[Pixel coordinate grounding data]
=======

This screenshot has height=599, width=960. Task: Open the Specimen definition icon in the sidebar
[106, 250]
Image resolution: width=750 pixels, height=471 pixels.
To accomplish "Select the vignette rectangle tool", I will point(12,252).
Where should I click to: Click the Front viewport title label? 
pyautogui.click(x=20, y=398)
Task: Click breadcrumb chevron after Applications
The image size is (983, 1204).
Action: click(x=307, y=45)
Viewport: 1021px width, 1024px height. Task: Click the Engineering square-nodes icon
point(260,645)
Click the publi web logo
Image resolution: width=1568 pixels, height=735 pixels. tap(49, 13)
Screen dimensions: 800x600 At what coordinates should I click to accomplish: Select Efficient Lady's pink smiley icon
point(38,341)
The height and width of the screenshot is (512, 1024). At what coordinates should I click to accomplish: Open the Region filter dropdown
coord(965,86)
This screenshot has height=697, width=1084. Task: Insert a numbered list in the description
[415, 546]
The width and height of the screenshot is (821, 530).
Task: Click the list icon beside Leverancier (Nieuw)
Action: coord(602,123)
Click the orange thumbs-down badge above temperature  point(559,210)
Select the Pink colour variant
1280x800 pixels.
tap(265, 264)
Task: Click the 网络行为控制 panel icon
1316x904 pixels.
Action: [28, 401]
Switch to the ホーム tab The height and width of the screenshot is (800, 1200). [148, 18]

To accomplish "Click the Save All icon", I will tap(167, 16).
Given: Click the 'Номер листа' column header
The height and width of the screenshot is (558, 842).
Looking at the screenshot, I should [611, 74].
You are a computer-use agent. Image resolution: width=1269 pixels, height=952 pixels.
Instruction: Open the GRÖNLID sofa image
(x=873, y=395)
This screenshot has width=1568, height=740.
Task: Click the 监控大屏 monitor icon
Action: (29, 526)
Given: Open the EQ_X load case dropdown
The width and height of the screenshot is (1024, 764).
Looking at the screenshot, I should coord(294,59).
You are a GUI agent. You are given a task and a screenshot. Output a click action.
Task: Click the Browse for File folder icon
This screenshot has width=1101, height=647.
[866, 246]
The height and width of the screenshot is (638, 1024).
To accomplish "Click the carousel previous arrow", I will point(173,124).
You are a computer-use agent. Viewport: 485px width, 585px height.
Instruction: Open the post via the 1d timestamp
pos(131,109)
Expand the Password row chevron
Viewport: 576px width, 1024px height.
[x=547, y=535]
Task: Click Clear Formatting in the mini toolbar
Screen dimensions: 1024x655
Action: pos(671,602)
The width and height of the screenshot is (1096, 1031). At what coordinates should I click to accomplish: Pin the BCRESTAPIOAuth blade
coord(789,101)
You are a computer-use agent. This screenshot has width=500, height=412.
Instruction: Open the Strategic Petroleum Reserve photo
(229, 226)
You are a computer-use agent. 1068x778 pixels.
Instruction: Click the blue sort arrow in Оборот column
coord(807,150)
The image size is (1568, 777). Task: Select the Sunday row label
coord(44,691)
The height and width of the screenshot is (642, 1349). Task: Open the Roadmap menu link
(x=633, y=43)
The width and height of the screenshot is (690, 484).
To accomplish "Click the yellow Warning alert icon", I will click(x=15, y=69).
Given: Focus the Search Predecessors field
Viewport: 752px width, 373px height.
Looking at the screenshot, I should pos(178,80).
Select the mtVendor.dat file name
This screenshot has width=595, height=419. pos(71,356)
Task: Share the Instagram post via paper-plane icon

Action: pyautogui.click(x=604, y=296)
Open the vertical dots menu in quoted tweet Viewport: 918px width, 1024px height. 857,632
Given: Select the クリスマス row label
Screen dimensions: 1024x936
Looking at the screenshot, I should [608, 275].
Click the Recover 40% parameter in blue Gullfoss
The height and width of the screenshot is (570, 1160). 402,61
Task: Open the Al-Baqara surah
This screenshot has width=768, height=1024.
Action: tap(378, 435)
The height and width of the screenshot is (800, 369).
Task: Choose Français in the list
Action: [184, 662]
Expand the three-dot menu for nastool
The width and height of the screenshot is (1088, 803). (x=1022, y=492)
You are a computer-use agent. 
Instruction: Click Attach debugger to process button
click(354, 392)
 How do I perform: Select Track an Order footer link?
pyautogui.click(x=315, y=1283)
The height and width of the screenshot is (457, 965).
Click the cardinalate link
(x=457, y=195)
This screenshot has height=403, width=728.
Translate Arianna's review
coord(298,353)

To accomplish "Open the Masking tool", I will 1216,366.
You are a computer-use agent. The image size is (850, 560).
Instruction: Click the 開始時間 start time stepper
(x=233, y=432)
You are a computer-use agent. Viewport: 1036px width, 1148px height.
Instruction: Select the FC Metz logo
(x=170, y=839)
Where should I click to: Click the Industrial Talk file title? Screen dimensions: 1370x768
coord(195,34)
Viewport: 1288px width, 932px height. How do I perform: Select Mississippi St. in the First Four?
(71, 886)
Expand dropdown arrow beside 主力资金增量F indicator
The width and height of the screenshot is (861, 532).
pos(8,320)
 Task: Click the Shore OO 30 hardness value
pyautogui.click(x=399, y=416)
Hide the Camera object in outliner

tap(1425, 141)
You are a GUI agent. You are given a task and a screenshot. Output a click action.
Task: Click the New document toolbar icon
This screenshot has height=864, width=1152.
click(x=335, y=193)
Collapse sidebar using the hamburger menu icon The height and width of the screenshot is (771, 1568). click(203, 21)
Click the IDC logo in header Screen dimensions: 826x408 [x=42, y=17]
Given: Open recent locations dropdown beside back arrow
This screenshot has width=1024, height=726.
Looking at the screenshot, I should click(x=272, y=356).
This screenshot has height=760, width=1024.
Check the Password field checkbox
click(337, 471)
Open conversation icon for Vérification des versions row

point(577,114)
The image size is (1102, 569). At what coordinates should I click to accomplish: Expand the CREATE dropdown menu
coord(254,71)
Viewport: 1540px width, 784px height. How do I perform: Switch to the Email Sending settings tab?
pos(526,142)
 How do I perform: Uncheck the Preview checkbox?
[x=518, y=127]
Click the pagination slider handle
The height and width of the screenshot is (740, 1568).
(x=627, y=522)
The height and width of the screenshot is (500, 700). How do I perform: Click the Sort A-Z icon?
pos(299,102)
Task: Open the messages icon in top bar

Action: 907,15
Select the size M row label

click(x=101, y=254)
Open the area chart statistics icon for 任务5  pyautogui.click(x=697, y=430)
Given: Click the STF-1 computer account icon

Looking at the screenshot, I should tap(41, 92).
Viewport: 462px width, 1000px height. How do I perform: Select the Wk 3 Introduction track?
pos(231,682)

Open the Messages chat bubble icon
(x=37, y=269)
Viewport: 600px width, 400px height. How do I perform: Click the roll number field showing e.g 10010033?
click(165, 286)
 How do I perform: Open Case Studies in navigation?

=======

• Task requirements: The records must be given again in full, exactly as they were written.

• Exercise result:
This screenshot has height=599, width=960. Task: Open the Specimen definition icon in the sidebar
[106, 250]
Image resolution: width=750 pixels, height=471 pixels.
To accomplish "Select the vignette rectangle tool", I will point(12,252).
Where should I click to: Click the Front viewport title label? 
pyautogui.click(x=20, y=398)
Task: Click breadcrumb chevron after Applications
The image size is (983, 1204).
Action: click(x=307, y=45)
Viewport: 1021px width, 1024px height. Task: Click the Engineering square-nodes icon
point(260,645)
Click the publi web logo
Image resolution: width=1568 pixels, height=735 pixels. tap(49, 13)
Screen dimensions: 800x600 At what coordinates should I click to accomplish: Select Efficient Lady's pink smiley icon
point(38,341)
The height and width of the screenshot is (512, 1024). At what coordinates should I click to accomplish: Open the Region filter dropdown
coord(965,86)
This screenshot has height=697, width=1084. Task: Insert a numbered list in the description
[415, 546]
The width and height of the screenshot is (821, 530).
Task: Click the list icon beside Leverancier (Nieuw)
Action: coord(602,123)
Click the orange thumbs-down badge above temperature  point(559,210)
Select the Pink colour variant
1280x800 pixels.
tap(265, 264)
Task: Click the 网络行为控制 panel icon
1316x904 pixels.
Action: [28, 401]
Switch to the ホーム tab The height and width of the screenshot is (800, 1200). [148, 18]

To accomplish "Click the Save All icon", I will tap(167, 16).
Given: Click the 'Номер листа' column header
The height and width of the screenshot is (558, 842).
Looking at the screenshot, I should [611, 74].
You are a computer-use agent. Image resolution: width=1269 pixels, height=952 pixels.
Instruction: Open the GRÖNLID sofa image
(x=873, y=395)
This screenshot has width=1568, height=740.
Task: Click the 监控大屏 monitor icon
Action: (29, 526)
Given: Open the EQ_X load case dropdown
The width and height of the screenshot is (1024, 764).
Looking at the screenshot, I should coord(294,59).
You are a GUI agent. You are given a task and a screenshot. Output a click action.
Task: Click the Browse for File folder icon
This screenshot has width=1101, height=647.
[866, 246]
The height and width of the screenshot is (638, 1024).
To accomplish "Click the carousel previous arrow", I will point(173,124).
You are a computer-use agent. Viewport: 485px width, 585px height.
Instruction: Open the post via the 1d timestamp
pos(131,109)
Expand the Password row chevron
Viewport: 576px width, 1024px height.
[x=547, y=535]
Task: Click Clear Formatting in the mini toolbar
Screen dimensions: 1024x655
Action: pos(671,602)
The width and height of the screenshot is (1096, 1031). At what coordinates should I click to accomplish: Pin the BCRESTAPIOAuth blade
coord(789,101)
You are a computer-use agent. This screenshot has width=500, height=412.
Instruction: Open the Strategic Petroleum Reserve photo
(229, 226)
You are a computer-use agent. 1068x778 pixels.
Instruction: Click the blue sort arrow in Оборот column
coord(807,150)
The image size is (1568, 777). Task: Select the Sunday row label
coord(44,691)
The height and width of the screenshot is (642, 1349). Task: Open the Roadmap menu link
(x=633, y=43)
The width and height of the screenshot is (690, 484).
To accomplish "Click the yellow Warning alert icon", I will click(x=15, y=69).
Given: Focus the Search Predecessors field
Viewport: 752px width, 373px height.
Looking at the screenshot, I should pos(178,80).
Select the mtVendor.dat file name
This screenshot has width=595, height=419. pos(71,356)
Task: Share the Instagram post via paper-plane icon

Action: pyautogui.click(x=604, y=296)
Open the vertical dots menu in quoted tweet Viewport: 918px width, 1024px height. 857,632
Given: Select the クリスマス row label
Screen dimensions: 1024x936
Looking at the screenshot, I should [608, 275].
Click the Recover 40% parameter in blue Gullfoss
The height and width of the screenshot is (570, 1160). 402,61
Task: Open the Al-Baqara surah
This screenshot has width=768, height=1024.
Action: tap(378, 435)
The height and width of the screenshot is (800, 369).
Task: Choose Français in the list
Action: [184, 662]
Expand the three-dot menu for nastool
The width and height of the screenshot is (1088, 803). (x=1022, y=492)
You are a computer-use agent. 
Instruction: Click Attach debugger to process button
click(354, 392)
 How do I perform: Select Track an Order footer link?
pyautogui.click(x=315, y=1283)
The height and width of the screenshot is (457, 965).
Click the cardinalate link
(x=457, y=195)
This screenshot has height=403, width=728.
Translate Arianna's review
coord(298,353)

To accomplish "Open the Masking tool", I will 1216,366.
You are a computer-use agent. The image size is (850, 560).
Instruction: Click the 開始時間 start time stepper
(x=233, y=432)
You are a computer-use agent. Viewport: 1036px width, 1148px height.
Instruction: Select the FC Metz logo
(x=170, y=839)
Where should I click to: Click the Industrial Talk file title? Screen dimensions: 1370x768
coord(195,34)
Viewport: 1288px width, 932px height. How do I perform: Select Mississippi St. in the First Four?
(71, 886)
Expand dropdown arrow beside 主力资金增量F indicator
The width and height of the screenshot is (861, 532).
pos(8,320)
 Task: Click the Shore OO 30 hardness value
pyautogui.click(x=399, y=416)
Hide the Camera object in outliner

tap(1425, 141)
You are a GUI agent. You are given a task and a screenshot. Output a click action.
Task: Click the New document toolbar icon
This screenshot has height=864, width=1152.
click(x=335, y=193)
Collapse sidebar using the hamburger menu icon The height and width of the screenshot is (771, 1568). click(203, 21)
Click the IDC logo in header Screen dimensions: 826x408 [x=42, y=17]
Given: Open recent locations dropdown beside back arrow
This screenshot has width=1024, height=726.
Looking at the screenshot, I should click(x=272, y=356).
This screenshot has height=760, width=1024.
Check the Password field checkbox
click(337, 471)
Open conversation icon for Vérification des versions row

point(577,114)
The image size is (1102, 569). At what coordinates should I click to accomplish: Expand the CREATE dropdown menu
coord(254,71)
Viewport: 1540px width, 784px height. How do I perform: Switch to the Email Sending settings tab?
pos(526,142)
 How do I perform: Uncheck the Preview checkbox?
[x=518, y=127]
Click the pagination slider handle
The height and width of the screenshot is (740, 1568).
(x=627, y=522)
The height and width of the screenshot is (500, 700). How do I perform: Click the Sort A-Z icon?
pos(299,102)
Task: Open the messages icon in top bar

Action: 907,15
Select the size M row label

click(x=101, y=254)
Open the area chart statistics icon for 任务5  pyautogui.click(x=697, y=430)
Given: Click the STF-1 computer account icon

Looking at the screenshot, I should tap(41, 92).
Viewport: 462px width, 1000px height. How do I perform: Select the Wk 3 Introduction track?
pos(231,682)

Open the Messages chat bubble icon
(x=37, y=269)
Viewport: 600px width, 400px height. How do I perform: Click the roll number field showing e.g 10010033?
click(165, 286)
 How do I perform: Open Case Studies in navigation?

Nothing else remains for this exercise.